Einer der Beamten hatte nach der Hausdurchsuchung eine Karte von der Aussteigerhilfe dagelassen. Meine Mutter hatte auch Angst und meinte: „Pass auf, du meldest dich da und sagst, du willst raus. Wenn das Verfahren gelaufen ist, kannst du ja wieder mitmachen.“
Der Ausstieg
Der Ausstiegsbetreuer kam regelmäßig zu mir nach Hause und hat mit mir über verschiedene Sachen diskutiert. Zum Beispiel über die Preußischblau-Theorie, mit der die Nazis den Holocaust zu leugnen versuchen. An den Wänden der Gaskammern hätte sich angeblich ein blauer Farbton bilden müssen, wenn dort wirklich mit Zyklon B Menschen umgebracht worden wären. Und weil man dort kein Preußischblau gefunden hat, hätte es auch nie einen Holocaust gegeben. Das wird immer in der Szene erzählt und klingt schön wissenschaftlich. Von dem Ausstiegshelfer habe ich erfahren, dass die Gaskonzentration viel höher hätte sein müssen, damit sich diese Farbe bildet, aber dass schon eine geringe Menge ausreicht, um Menschen zu töten. Das waren lauter so kleine Aha-Erlebnisse für mich.
Meine Mutter hat irgendwann geahnt, dass ich tatsächlich aussteigen wollte. Da ging dann die Hölle los. Ich habe teilweise drei Tage nichts zu essen bekommen. Sie hat mich als Vaterlandsverräter und Wendehals beschimpft und meine jüngeren Geschwister extra mit Hitlergruß durch den Garten marschieren lassen.
Einmal sind nachts Leute aus der Szene aufgetaucht und haben vor unserem Haus randaliert. Es war wirklich ein Riesenglück, dass die Polizei so gut geholfen hat. Zwischenzeitlich hatte ich 24 Stunden am Tag einen Streifenwagen bei mir in der Einfahrt stehen.
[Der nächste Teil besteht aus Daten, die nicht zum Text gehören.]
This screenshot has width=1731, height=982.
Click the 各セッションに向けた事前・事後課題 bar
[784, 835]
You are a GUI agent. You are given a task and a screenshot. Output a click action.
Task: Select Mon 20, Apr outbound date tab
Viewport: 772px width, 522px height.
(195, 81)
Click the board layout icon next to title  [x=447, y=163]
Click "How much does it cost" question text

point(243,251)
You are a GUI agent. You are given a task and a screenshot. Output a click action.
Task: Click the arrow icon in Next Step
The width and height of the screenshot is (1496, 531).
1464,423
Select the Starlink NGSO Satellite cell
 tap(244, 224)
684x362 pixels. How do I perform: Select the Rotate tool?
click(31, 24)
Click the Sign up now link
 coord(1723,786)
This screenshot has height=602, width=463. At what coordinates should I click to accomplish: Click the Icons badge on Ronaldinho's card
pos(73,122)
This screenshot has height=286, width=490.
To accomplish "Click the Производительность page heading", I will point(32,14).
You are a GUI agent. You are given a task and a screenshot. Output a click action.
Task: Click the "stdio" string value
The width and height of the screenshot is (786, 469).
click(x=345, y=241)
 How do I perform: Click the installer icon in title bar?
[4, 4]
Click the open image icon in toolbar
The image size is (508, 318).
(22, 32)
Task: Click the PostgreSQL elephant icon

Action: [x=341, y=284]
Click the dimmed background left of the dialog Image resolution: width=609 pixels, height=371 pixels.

Ich habe mich damals wirklich bedroht gefühlt. Einer der Kameraden war zum Beispiel bei der Stadtreinigung, und immer, wenn ich jemanden mit dieser orangefarbenen Weste gesehen habe, habe ich es mit der Angst zu tun bekommen.
Das größte Problem aber war, dass ich dem Ausstiegshelfer nicht sagen konnte, dass ich über meine Mutter in die ganze Sache reingerutscht bin. Ich hatte einfach Angst, dass meine Geschwister ins Heim müssen, wenn das rauskommt. Das Problem hat sich dann auf eine etwas seltsame Art von selbst gelöst. Zwei Monate nach meinem 18. Geburtstag hat meine Mutter mich rausgeworfen. Ich wusste nicht, was los ist, habe erst einmal bei einem Kumpel gewohnt und mir dann eine WG gesucht. Ein paar Wochen später hat meine Mutter meine Geschwister zu deren leiblichen Vater gegeben und ist nach Venezuela durchgebrannt zu einem Typen, mit dem sie eine Liaison hatte. Seither habe ich nichts mehr von ihr gehört.